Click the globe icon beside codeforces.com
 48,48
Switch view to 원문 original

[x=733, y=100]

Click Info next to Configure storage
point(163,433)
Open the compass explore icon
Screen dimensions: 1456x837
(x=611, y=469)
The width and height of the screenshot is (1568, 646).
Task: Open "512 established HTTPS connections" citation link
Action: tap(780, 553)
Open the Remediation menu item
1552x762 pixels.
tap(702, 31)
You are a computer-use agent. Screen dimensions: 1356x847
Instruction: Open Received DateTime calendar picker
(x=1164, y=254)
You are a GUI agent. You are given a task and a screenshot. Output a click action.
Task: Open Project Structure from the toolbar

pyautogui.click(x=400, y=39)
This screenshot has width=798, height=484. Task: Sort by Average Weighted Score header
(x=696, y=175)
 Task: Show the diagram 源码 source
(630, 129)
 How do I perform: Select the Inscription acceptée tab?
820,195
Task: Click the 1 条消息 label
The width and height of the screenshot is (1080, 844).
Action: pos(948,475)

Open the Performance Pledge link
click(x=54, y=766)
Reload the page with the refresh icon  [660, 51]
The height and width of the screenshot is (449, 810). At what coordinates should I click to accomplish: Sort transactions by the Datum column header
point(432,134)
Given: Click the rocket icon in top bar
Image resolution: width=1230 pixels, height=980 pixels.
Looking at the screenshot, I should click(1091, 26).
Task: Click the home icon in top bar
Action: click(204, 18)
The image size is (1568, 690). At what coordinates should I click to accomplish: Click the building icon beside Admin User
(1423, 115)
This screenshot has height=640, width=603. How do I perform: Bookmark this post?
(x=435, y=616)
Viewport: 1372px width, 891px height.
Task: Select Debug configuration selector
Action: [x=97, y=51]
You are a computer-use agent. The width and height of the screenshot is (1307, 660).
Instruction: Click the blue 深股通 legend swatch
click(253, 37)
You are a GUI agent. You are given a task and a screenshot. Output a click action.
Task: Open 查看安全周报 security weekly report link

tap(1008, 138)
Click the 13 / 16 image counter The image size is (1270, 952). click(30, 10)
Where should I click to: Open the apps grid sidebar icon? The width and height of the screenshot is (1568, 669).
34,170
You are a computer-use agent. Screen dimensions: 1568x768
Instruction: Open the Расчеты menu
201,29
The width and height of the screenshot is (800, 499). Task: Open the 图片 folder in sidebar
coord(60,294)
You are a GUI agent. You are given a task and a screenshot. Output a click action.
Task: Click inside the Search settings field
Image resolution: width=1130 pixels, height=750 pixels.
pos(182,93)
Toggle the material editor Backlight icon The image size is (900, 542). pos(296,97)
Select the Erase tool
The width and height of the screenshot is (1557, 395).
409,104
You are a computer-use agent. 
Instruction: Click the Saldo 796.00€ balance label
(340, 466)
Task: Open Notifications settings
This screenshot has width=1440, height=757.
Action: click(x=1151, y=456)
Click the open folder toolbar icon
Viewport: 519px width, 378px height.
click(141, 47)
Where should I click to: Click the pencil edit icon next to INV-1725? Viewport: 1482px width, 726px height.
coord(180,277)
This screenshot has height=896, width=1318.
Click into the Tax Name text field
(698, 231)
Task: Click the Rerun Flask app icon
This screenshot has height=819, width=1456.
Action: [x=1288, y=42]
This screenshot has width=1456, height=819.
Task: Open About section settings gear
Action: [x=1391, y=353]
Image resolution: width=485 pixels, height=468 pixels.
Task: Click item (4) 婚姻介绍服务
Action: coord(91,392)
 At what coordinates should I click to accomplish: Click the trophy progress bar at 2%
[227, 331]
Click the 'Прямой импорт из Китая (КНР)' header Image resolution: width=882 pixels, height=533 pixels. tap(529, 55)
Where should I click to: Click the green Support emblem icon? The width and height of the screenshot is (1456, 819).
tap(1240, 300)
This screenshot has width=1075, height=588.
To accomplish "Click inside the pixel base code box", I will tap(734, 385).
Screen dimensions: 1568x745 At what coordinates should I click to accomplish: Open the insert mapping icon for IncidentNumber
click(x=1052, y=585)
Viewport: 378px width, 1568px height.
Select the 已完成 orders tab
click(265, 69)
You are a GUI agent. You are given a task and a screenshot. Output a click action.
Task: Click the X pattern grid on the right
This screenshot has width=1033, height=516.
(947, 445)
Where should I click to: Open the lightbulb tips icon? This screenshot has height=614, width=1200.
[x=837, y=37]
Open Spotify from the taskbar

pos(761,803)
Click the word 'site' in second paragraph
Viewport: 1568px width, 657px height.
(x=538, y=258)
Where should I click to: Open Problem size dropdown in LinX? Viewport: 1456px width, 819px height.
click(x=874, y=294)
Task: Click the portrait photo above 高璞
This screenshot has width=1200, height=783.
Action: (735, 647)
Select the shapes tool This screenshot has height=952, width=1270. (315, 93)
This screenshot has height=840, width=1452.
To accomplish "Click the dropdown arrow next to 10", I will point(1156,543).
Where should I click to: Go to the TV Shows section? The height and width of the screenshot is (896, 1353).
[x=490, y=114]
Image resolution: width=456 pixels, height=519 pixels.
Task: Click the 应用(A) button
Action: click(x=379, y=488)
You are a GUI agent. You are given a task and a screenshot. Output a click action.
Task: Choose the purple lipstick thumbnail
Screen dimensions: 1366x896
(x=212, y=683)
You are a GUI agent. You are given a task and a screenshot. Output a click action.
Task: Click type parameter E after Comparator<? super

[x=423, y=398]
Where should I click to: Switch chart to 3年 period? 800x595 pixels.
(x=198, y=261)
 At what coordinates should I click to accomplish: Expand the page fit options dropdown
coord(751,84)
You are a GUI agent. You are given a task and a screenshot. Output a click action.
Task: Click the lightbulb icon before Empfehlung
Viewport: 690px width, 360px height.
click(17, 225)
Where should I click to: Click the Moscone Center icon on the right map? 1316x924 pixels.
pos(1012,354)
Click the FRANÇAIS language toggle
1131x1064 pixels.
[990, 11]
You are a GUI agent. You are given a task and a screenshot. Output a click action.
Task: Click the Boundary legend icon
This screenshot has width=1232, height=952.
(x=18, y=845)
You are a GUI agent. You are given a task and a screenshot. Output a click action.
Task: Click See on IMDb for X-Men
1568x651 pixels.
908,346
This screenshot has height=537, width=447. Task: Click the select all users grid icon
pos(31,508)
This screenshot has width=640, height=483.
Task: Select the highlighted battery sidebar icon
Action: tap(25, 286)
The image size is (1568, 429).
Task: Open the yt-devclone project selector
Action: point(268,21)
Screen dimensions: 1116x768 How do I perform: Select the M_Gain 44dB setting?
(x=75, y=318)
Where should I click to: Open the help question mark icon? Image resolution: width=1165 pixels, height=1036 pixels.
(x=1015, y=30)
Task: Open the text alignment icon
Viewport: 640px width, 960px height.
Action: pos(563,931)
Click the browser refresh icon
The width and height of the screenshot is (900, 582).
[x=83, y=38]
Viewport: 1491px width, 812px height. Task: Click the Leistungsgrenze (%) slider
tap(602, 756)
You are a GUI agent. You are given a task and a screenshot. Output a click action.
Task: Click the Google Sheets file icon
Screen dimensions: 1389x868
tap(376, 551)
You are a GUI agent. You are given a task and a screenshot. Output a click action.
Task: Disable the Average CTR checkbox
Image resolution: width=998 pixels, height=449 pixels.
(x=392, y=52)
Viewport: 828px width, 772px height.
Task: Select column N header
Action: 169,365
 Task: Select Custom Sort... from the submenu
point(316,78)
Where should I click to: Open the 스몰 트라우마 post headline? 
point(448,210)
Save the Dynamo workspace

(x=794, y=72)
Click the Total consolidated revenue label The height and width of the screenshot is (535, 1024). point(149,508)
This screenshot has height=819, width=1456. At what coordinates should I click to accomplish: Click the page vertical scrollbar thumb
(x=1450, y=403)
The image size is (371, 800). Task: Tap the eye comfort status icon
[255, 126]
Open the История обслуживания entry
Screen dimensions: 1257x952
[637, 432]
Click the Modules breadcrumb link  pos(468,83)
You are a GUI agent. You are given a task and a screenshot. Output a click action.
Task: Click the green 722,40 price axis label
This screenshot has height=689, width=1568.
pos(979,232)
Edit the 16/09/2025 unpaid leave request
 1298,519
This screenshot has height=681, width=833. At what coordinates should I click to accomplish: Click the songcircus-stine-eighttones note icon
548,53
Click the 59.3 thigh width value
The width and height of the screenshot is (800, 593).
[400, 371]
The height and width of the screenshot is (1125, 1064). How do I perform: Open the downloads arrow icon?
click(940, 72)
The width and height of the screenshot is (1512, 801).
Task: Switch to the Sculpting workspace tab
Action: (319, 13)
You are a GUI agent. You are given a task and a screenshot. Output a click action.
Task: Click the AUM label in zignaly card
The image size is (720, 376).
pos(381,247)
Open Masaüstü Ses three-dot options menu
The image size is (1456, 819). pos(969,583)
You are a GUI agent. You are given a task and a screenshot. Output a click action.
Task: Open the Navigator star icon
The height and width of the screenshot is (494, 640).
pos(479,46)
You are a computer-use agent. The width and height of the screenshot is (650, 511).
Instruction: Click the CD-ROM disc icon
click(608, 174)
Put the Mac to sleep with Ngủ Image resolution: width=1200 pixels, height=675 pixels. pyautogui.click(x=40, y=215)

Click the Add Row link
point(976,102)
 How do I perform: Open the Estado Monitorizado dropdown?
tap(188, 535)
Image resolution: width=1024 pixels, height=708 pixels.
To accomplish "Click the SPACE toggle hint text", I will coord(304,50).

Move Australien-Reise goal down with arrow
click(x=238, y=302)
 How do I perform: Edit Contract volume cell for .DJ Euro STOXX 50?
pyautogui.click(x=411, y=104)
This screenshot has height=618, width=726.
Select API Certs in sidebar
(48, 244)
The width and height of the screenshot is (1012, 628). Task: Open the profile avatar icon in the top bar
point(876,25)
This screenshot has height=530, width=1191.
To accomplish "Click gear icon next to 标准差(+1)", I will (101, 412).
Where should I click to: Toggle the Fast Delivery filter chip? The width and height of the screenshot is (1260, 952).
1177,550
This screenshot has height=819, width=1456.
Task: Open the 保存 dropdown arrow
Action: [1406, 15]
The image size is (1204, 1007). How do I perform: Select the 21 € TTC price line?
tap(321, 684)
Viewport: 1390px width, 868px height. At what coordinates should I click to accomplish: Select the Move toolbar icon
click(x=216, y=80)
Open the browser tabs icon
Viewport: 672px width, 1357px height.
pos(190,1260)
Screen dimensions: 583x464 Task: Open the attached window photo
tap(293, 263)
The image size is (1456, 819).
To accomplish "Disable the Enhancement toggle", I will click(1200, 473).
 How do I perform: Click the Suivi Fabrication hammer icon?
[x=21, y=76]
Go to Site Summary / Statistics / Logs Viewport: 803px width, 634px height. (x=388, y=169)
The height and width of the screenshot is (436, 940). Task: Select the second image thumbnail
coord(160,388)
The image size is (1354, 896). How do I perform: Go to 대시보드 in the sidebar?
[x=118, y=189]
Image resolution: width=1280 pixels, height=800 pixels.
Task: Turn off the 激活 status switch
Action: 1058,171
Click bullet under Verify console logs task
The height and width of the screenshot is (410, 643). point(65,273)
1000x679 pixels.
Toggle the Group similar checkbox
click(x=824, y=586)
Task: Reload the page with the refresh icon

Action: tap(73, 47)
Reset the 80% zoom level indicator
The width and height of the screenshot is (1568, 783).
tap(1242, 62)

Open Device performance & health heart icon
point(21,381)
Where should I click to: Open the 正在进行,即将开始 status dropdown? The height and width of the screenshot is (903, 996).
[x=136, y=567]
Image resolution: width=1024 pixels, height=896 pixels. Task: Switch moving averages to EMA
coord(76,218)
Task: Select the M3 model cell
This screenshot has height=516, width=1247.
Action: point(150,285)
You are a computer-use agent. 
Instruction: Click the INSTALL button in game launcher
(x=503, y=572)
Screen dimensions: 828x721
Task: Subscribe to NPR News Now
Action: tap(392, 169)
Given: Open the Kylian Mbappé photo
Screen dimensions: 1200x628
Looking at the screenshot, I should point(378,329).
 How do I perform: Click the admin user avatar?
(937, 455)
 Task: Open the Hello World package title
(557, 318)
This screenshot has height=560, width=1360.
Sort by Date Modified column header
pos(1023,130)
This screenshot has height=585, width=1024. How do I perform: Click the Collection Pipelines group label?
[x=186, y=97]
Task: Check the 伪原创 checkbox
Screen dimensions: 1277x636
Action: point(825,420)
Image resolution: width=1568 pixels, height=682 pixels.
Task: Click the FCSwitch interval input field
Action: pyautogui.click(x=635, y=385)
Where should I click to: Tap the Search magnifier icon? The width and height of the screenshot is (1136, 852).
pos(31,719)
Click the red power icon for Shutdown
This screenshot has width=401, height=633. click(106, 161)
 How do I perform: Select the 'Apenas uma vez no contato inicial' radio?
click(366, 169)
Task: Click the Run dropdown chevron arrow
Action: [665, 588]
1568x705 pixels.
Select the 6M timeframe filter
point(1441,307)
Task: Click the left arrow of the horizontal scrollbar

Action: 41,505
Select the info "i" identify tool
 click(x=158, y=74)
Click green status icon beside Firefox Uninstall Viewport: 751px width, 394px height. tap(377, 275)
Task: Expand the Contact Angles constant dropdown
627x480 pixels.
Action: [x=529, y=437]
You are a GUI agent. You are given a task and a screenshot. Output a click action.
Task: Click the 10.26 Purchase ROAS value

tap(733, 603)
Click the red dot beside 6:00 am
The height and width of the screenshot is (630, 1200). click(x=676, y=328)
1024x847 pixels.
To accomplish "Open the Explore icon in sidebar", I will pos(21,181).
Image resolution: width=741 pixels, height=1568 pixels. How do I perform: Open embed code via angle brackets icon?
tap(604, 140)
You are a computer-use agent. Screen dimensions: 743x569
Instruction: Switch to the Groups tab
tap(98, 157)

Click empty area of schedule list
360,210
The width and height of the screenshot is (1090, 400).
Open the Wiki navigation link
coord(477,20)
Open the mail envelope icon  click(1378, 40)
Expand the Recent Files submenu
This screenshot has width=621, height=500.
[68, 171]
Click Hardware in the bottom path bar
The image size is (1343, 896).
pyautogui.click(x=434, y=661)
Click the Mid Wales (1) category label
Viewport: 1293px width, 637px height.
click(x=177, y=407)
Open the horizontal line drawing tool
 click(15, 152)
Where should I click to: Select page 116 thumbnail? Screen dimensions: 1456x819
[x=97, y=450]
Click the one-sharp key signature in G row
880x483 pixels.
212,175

* [GIVEN REQUEST]
Recast the lines from the line with "The image size is (1354, 896)." to the line with "click(x=158, y=74)" as a JSON list of strings, one string per line, skipping blank lines.

* [WRITTEN SOLUTION]
[
  "The image size is (1354, 896). How do I perform: Go to 대시보드 in the sidebar?",
  "[x=118, y=189]",
  "Image resolution: width=1280 pixels, height=800 pixels.",
  "Task: Turn off the 激活 status switch",
  "Action: 1058,171",
  "Click bullet under Verify console logs task",
  "The height and width of the screenshot is (410, 643). point(65,273)",
  "1000x679 pixels.",
  "Toggle the Group similar checkbox",
  "click(x=824, y=586)",
  "Task: Reload the page with the refresh icon",
  "Action: tap(73, 47)",
  "Reset the 80% zoom level indicator",
  "The width and height of the screenshot is (1568, 783).",
  "tap(1242, 62)",
  "Open Device performance & health heart icon",
  "point(21,381)",
  "Where should I click to: Open the 正在进行,即将开始 status dropdown? The height and width of the screenshot is (903, 996).",
  "[x=136, y=567]",
  "Image resolution: width=1024 pixels, height=896 pixels. Task: Switch moving averages to EMA",
  "coord(76,218)",
  "Task: Select the M3 model cell",
  "This screenshot has height=516, width=1247.",
  "Action: point(150,285)",
  "You are a computer-use agent. ",
  "Instruction: Click the INSTALL button in game launcher",
  "(x=503, y=572)",
  "Screen dimensions: 828x721",
  "Task: Subscribe to NPR News Now",
  "Action: tap(392, 169)",
  "Given: Open the Kylian Mbappé photo",
  "Screen dimensions: 1200x628",
  "Looking at the screenshot, I should point(378,329).",
  " How do I perform: Click the admin user avatar?",
  "(937, 455)",
  " Task: Open the Hello World package title",
  "(557, 318)",
  "This screenshot has height=560, width=1360.",
  "Sort by Date Modified column header",
  "pos(1023,130)",
  "This screenshot has height=585, width=1024. How do I perform: Click the Collection Pipelines group label?",
  "[x=186, y=97]",
  "Task: Check the 伪原创 checkbox",
  "Screen dimensions: 1277x636",
  "Action: point(825,420)",
  "Image resolution: width=1568 pixels, height=682 pixels.",
  "Task: Click the FCSwitch interval input field",
  "Action: pyautogui.click(x=635, y=385)",
  "Where should I click to: Tap the Search magnifier icon? The width and height of the screenshot is (1136, 852).",
  "pos(31,719)",
  "Click the red power icon for Shutdown",
  "This screenshot has width=401, height=633. click(106, 161)",
  " How do I perform: Select the 'Apenas uma vez no contato inicial' radio?",
  "click(366, 169)",
  "Task: Click the Run dropdown chevron arrow",
  "Action: [665, 588]",
  "1568x705 pixels.",
  "Select the 6M timeframe filter",
  "point(1441,307)",
  "Task: Click the left arrow of the horizontal scrollbar",
  "Action: 41,505",
  "Select the info \"i\" identify tool",
  " click(x=158, y=74)"
]